Tak pelak, Iskhaq kala itu berprofesi sebagai kondektur bus kota, tetap maju mewujudkan impiannya. Dengan kesungguhannya, kini dirinya berhasil meraih gelar Guru Besar di Universitas Sriwijaya, sebuah pencapaian yang membuktikan bahwa mimpi sekecil apapun dapat menjadi kenyataan bila diperjuangkan.
Lahir di Desa Jelabat BK 9 OKU Timur, Provinsi Sumatera Selatan, pada 4 Oktober 1972, perjalanan hidup Iskhaq tidaklah mudah.

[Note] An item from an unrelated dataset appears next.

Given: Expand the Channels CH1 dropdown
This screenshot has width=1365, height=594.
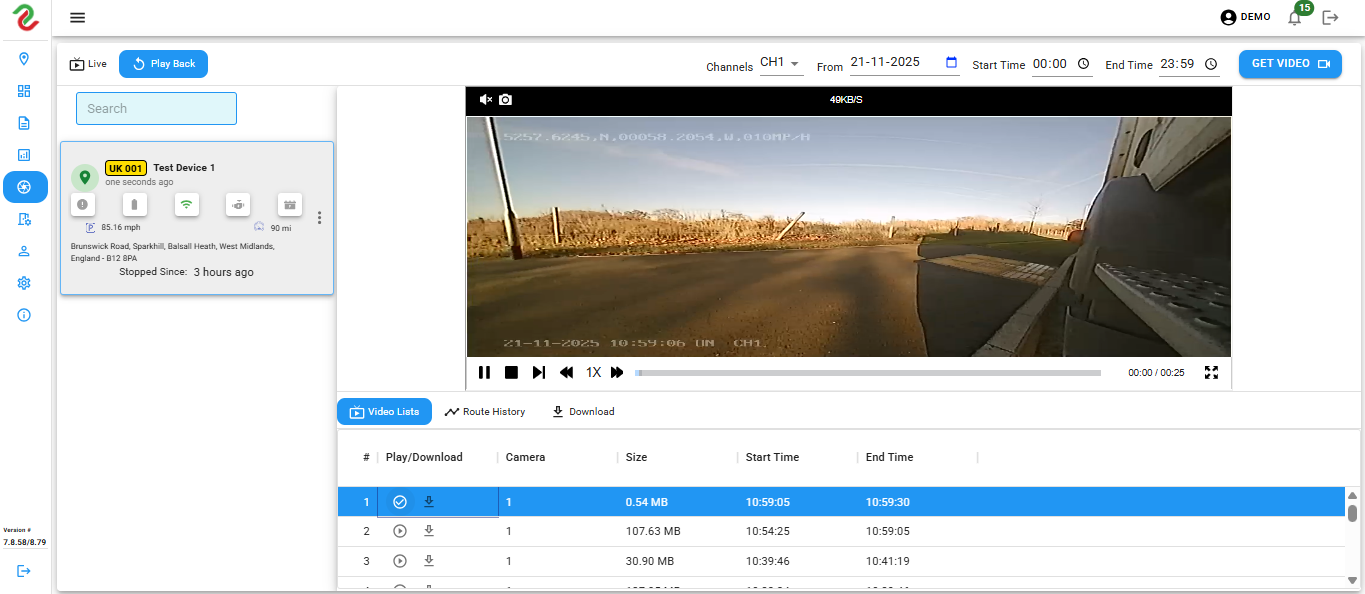Looking at the screenshot, I should coord(780,64).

Di desa kecil ini, ia tumbuh dalam lingkungan yang serba terbatas, baik dari segi ekonomi maupun fasilitas. Namun, dengan didikan yang kuat dari kedua orang tuanya dan semangat yang tak pernah padam untuk meraih cita-cita, Iskhaq mampu menghadapi berbagai tantangan. Keterbatasan ekonomi ditepis dengan semangat untuk terus maju, meraih prestasi.
Menurut anak pasangan H Abu Daud dan Hj Sri Utami ini, mimpi adalah kunci utama untuk maju. “Pertama, jangan takut untuk bermimpi, karena ketika kita tidak punya mimpi untuk masa depan, saat itulah keinginan kita untuk maju itu tidak ada dorongannya. Pendorong utamanya adalah mimpi,” ujarnya dalam Webinar SEVIMA, Selasa 3 September 2024.

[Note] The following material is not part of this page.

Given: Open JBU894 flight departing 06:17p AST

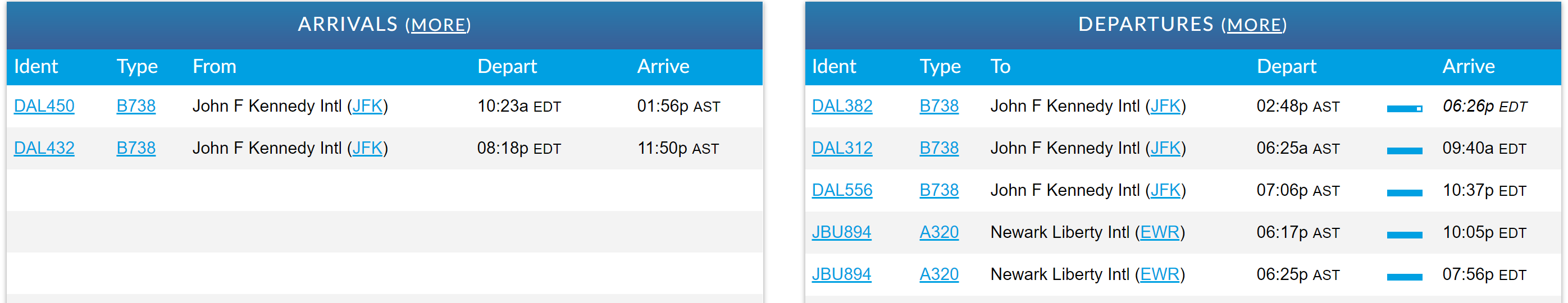Looking at the screenshot, I should coord(841,232).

Tinggal di desa terpencil, Icak sebutan dirinya kala itu baru merasakan kehadiran listrik saat duduk di kelas 2 SD. Tentunya berkat seorang juragan yang membeli mesin diesel untuk mengalirkan listrik ke seluruh desa dengan iuran tertentu. Baru di 1991, listrik dari PLN masuk ke desanya.
Walaupun, hidup dalam keterbatasan justru tak menyurutkan semangatnya bahkan menjadikannya sebagai sosok inspiratif bagi khalayak.
Jadi Kondektur untuk Bertahan Hidup
Demi meraih cita-citanya, Iskhaq merantau ke Palembang untuk melanjutkan pendidikan ke jenjang kuliah, di sinilah perjuangan hidupnya semakin diuji.
Berbekal uang saku sangat minim Rp50 ribu setiap bulannya, dengan peruntukan semua kebutuhan, dari biaya kuliah, bayar kos hingga makan harus dijalaninya dengan berbagai cara untuk bertahan hidup.
Dengan realita yang dihadapi, ia pun tak ragu untuk mengambil pekerjaan sebagak kondektur bus lota Palembang dengan jurusan KM [kilometer] 12 – Plaju, rasa malu ditepisnya, meski terkadang bertemu dengan teman-teman kuliahnya.
Baginya, tak ada yang lebih penting daripada bisa melanjutkan pendidikan. “Bahkan istri saya saat ini [Silviana], juga ketemunya saat saya jadi kondektur bus, di samping kita memang satu kampus di Universitas Sriwijaya,” ungkapnya.
“Saat itu saya malu, tapi saya lebih memilih malu daripada tidak makan,” kenang Iskhaq.